(Stored data entries)
□ □ □ □ □

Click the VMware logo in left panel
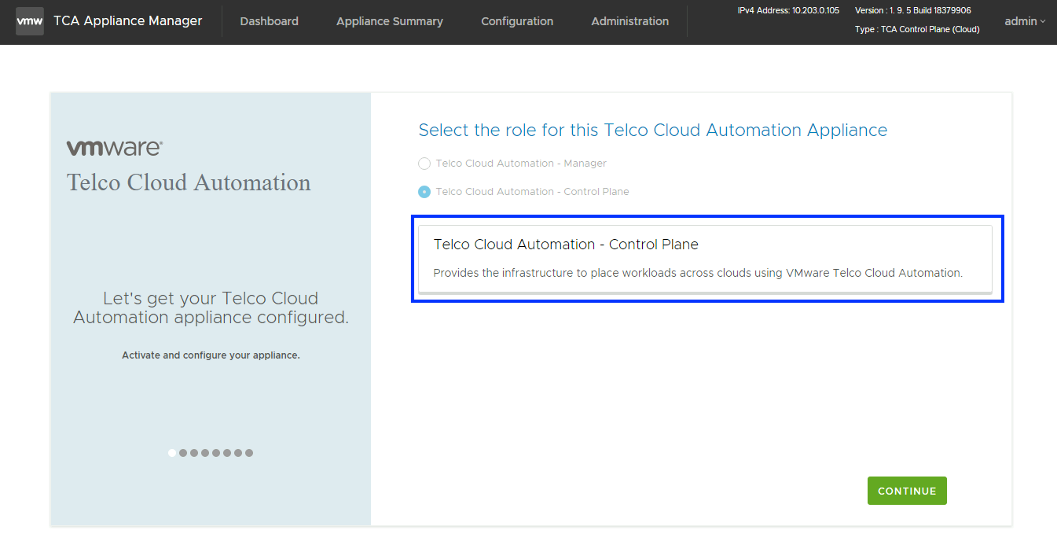Viewport: 1057px width, 541px height. pos(115,148)
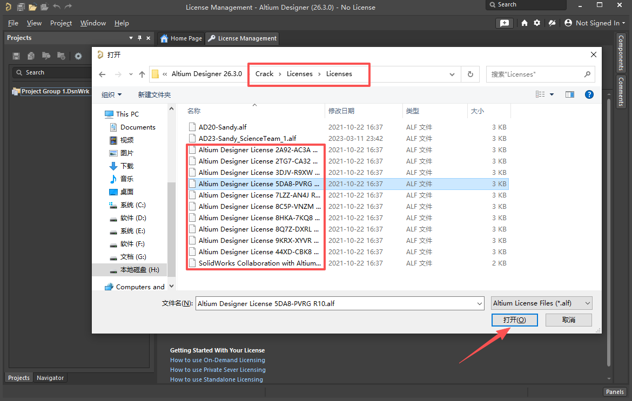Click the 搜索 "Licenses" search field
The image size is (632, 401).
tap(535, 74)
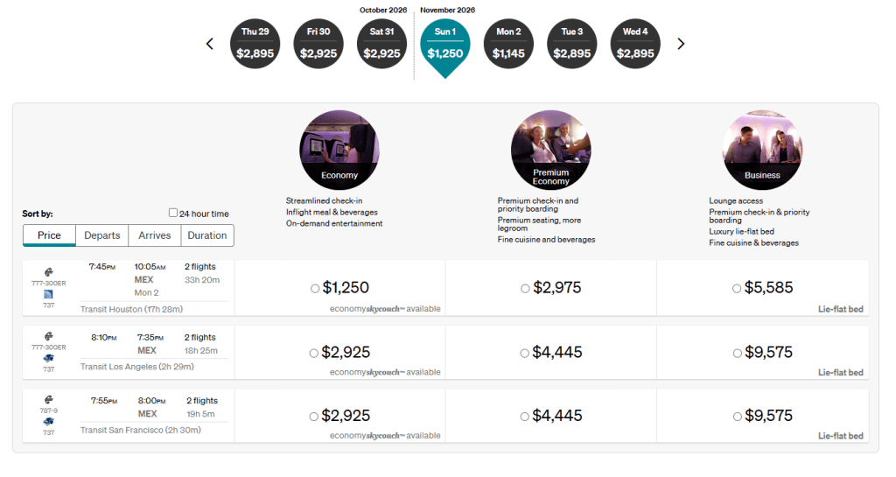
Task: Choose Thu 29 date for $2,895
Action: point(256,44)
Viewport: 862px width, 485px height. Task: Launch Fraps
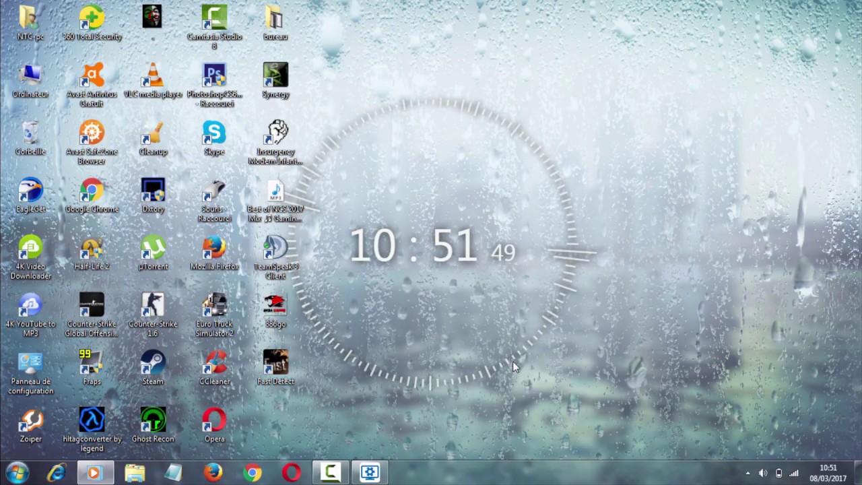92,362
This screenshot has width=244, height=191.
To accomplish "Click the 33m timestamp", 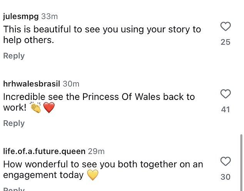I will click(49, 17).
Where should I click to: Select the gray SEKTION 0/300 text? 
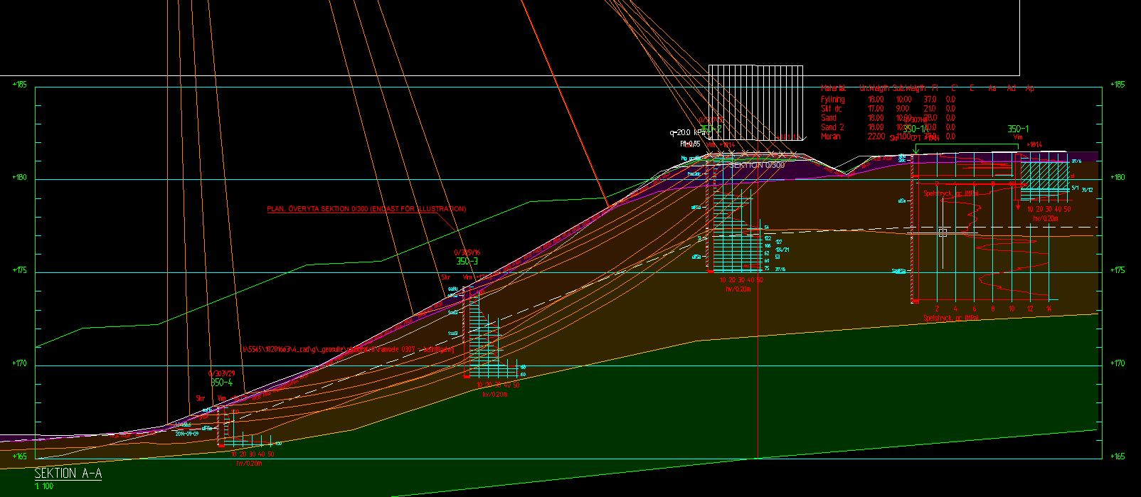[x=756, y=165]
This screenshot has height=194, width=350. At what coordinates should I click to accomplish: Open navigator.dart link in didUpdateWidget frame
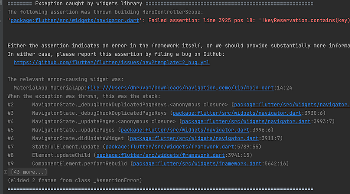pyautogui.click(x=194, y=138)
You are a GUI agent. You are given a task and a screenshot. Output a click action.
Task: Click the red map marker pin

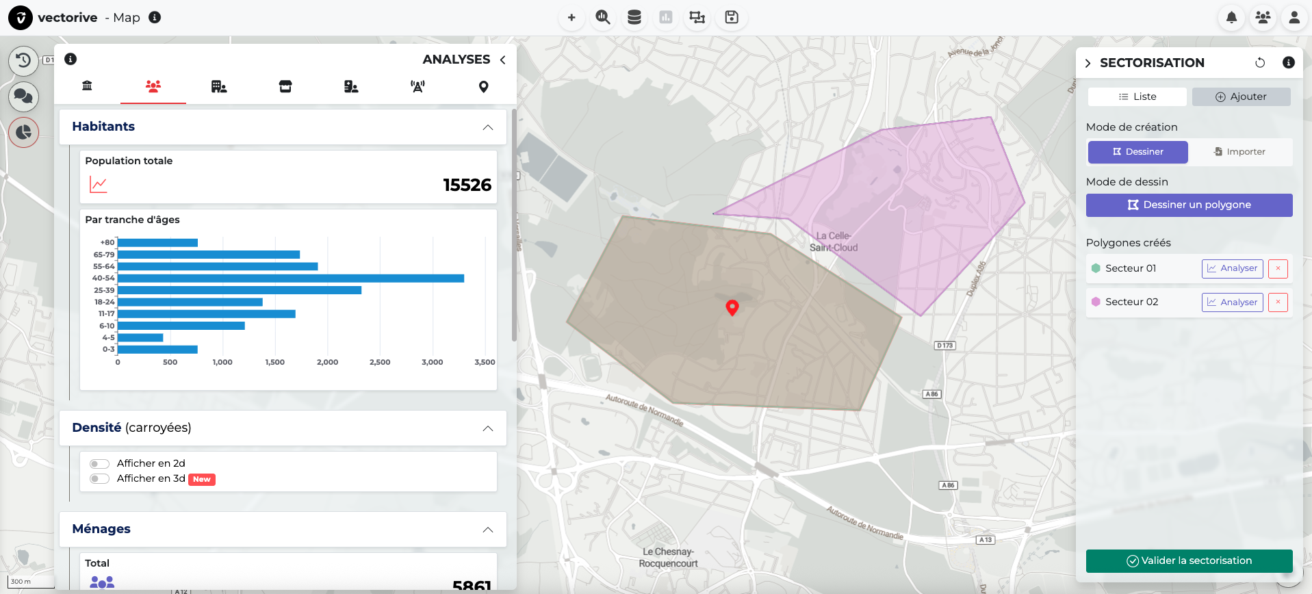tap(732, 307)
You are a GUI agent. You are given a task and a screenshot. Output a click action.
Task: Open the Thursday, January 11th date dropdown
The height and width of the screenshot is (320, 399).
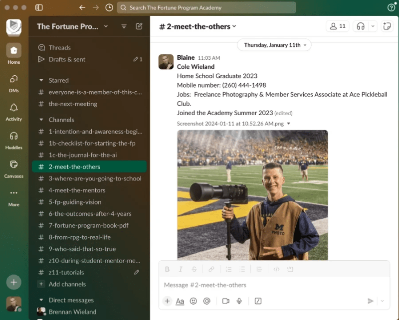coord(274,45)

□ □ □ □ □

■ Required work ■
Start at the line that contains "Task: Open the" and retype every line through the end of the entries above, both ends included. Exclude all pictures.

■ Answer box ■
Task: Open the Thursday, January 11th date dropdown
The height and width of the screenshot is (320, 399).
coord(274,45)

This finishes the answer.